*AIM*. Could you retype the listing below verbatim, starting at the line containing "Trang chủ (55, 335)" and ending at the line containing "Announcements (259, 132)", with both of those lines included?

*TASK MATERIAL*.
▽

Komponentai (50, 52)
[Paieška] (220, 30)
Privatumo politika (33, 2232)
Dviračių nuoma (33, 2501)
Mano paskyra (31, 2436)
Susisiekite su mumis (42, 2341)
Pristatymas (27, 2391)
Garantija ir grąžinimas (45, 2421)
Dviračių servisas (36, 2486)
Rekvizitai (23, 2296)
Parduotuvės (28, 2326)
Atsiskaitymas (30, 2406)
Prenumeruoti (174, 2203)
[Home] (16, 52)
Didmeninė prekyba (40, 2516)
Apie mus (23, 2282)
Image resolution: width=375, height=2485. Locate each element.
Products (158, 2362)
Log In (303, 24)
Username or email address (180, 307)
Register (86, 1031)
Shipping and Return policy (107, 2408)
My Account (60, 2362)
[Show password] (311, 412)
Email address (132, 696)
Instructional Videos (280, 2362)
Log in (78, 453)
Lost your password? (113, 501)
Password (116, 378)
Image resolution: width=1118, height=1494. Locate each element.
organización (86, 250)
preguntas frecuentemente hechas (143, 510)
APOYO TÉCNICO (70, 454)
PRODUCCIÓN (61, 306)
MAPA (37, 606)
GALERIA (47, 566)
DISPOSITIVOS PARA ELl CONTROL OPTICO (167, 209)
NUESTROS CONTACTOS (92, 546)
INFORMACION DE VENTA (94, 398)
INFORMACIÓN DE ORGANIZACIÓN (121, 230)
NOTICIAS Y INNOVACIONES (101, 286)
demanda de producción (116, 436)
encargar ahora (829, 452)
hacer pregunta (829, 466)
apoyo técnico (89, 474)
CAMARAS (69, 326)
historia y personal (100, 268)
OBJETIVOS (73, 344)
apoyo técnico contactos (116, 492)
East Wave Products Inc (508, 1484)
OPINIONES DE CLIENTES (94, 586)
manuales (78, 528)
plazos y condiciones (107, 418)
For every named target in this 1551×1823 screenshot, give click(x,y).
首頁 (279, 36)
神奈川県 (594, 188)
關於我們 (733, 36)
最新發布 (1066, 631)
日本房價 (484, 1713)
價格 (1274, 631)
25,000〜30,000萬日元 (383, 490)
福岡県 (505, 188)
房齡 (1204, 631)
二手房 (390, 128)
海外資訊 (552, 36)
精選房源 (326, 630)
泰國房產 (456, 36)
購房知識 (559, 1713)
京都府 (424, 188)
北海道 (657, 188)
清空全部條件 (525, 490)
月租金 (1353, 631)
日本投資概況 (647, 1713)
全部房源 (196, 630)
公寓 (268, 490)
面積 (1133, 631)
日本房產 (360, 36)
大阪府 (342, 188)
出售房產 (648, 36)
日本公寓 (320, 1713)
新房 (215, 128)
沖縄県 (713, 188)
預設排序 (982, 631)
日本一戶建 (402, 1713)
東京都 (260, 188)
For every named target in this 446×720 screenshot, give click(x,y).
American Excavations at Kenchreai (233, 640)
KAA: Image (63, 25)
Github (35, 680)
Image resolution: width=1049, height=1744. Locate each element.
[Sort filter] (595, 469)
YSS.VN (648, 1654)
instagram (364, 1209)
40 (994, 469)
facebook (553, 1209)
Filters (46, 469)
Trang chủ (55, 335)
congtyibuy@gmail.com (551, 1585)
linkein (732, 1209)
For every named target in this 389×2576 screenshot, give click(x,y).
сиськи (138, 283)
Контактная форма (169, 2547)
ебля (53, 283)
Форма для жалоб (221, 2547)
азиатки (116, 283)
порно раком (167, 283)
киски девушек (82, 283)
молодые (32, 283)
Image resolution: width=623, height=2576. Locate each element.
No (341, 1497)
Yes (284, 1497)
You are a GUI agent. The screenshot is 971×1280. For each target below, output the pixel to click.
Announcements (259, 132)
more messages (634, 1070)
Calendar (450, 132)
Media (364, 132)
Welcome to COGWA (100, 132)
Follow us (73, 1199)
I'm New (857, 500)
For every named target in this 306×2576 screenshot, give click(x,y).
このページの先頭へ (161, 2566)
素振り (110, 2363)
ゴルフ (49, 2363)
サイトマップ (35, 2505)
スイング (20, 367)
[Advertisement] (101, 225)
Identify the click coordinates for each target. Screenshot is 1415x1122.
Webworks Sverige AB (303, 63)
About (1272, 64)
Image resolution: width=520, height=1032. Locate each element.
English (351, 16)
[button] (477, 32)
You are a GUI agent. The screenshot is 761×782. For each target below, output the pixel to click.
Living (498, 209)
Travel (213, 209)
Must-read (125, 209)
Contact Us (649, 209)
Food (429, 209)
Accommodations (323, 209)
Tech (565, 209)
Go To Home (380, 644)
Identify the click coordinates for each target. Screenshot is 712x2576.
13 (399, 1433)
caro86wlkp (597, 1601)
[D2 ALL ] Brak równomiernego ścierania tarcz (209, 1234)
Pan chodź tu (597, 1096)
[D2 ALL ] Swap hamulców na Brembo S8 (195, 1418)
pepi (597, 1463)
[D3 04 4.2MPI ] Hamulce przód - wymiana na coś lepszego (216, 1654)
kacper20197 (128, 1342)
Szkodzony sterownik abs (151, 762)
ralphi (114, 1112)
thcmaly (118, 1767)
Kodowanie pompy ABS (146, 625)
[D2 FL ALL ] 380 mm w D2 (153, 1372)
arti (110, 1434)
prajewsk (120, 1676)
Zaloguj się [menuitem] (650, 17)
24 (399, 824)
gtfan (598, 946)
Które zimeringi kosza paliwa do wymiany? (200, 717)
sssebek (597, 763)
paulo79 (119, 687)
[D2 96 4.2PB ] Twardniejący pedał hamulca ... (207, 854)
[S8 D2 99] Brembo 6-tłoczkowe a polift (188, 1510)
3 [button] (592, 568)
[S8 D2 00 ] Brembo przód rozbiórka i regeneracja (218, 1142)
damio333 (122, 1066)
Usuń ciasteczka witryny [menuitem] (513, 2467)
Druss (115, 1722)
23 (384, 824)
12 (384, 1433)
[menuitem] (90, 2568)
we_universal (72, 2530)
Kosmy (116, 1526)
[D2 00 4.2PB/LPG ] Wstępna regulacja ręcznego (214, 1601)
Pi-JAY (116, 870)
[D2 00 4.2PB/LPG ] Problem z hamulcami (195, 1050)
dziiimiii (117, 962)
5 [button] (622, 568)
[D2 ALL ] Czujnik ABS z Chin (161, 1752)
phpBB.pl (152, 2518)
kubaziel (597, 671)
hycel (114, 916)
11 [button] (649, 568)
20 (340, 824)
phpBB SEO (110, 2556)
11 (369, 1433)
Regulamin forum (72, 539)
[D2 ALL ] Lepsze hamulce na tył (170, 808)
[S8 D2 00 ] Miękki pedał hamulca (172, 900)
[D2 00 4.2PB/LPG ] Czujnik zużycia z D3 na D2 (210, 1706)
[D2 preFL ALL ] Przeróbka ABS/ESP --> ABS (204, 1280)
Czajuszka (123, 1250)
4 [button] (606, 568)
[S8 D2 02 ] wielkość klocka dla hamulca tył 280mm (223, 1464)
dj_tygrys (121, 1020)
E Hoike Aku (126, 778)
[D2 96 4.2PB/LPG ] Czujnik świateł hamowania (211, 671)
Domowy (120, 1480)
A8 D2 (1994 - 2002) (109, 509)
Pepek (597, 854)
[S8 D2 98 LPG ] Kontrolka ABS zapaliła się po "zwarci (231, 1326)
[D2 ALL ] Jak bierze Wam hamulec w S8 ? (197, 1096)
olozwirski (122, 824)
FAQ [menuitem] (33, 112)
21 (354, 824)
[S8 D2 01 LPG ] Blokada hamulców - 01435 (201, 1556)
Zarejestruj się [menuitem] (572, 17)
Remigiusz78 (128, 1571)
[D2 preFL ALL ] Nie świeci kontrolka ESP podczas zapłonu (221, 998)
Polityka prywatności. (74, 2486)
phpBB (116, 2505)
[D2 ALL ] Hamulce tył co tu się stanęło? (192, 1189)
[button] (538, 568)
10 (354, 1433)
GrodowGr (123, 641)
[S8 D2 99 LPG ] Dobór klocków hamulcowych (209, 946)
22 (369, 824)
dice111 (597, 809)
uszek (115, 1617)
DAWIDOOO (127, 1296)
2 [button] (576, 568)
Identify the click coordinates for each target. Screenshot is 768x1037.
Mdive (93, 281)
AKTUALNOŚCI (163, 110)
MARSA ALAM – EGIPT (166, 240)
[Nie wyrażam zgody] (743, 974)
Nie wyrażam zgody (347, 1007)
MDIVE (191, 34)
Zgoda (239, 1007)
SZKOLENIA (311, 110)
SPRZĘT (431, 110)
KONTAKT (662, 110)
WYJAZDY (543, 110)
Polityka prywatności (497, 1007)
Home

△

*ANSWER FOR THIS EXERCISE*.
Trang chủ (55, 335)
congtyibuy@gmail.com (551, 1585)
linkein (732, 1209)
For every named target in this 389×2576 screenshot, give click(x,y).
сиськи (138, 283)
Контактная форма (169, 2547)
ебля (53, 283)
Форма для жалоб (221, 2547)
азиатки (116, 283)
порно раком (167, 283)
киски девушек (82, 283)
молодые (32, 283)
Image resolution: width=623, height=2576. Locate each element.
No (341, 1497)
Yes (284, 1497)
You are a GUI agent. The screenshot is 971×1280. For each target below, output the pixel to click.
Announcements (259, 132)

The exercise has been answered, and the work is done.